- Records shown
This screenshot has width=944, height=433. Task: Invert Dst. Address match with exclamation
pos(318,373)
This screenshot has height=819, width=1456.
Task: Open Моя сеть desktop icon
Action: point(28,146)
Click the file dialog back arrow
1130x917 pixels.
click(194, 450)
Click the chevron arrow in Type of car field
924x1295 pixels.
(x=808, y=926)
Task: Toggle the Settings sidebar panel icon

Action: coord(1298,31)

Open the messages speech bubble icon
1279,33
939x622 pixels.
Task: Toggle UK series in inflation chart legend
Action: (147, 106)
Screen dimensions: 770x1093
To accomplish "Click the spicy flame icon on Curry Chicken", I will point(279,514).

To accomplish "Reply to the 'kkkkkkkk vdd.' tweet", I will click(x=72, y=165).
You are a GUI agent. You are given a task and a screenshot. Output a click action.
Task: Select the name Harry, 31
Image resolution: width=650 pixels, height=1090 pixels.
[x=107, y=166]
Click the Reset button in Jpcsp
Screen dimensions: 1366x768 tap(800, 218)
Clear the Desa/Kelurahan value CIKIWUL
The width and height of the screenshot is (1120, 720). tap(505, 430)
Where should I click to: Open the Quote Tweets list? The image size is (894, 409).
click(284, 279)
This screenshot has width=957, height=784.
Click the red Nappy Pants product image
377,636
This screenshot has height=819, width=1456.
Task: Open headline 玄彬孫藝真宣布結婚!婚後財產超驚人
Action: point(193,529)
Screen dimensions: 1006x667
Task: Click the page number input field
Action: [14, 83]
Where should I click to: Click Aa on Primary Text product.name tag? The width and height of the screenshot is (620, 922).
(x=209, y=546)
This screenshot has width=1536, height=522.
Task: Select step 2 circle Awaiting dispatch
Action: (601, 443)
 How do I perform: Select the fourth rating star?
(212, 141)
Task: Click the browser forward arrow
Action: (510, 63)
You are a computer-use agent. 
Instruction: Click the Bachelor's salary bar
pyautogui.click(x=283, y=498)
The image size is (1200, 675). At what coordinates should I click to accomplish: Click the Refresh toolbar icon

- Task description
Write out an exact transcription of the line with "You are a computer-use agent." and of each line after it; stop at the end of the records.

- Expected answer
You are a computer-use agent. 
Instruction: Click the Bachelor's salary bar
pyautogui.click(x=283, y=498)
The image size is (1200, 675). At what coordinates should I click to accomplish: Click the Refresh toolbar icon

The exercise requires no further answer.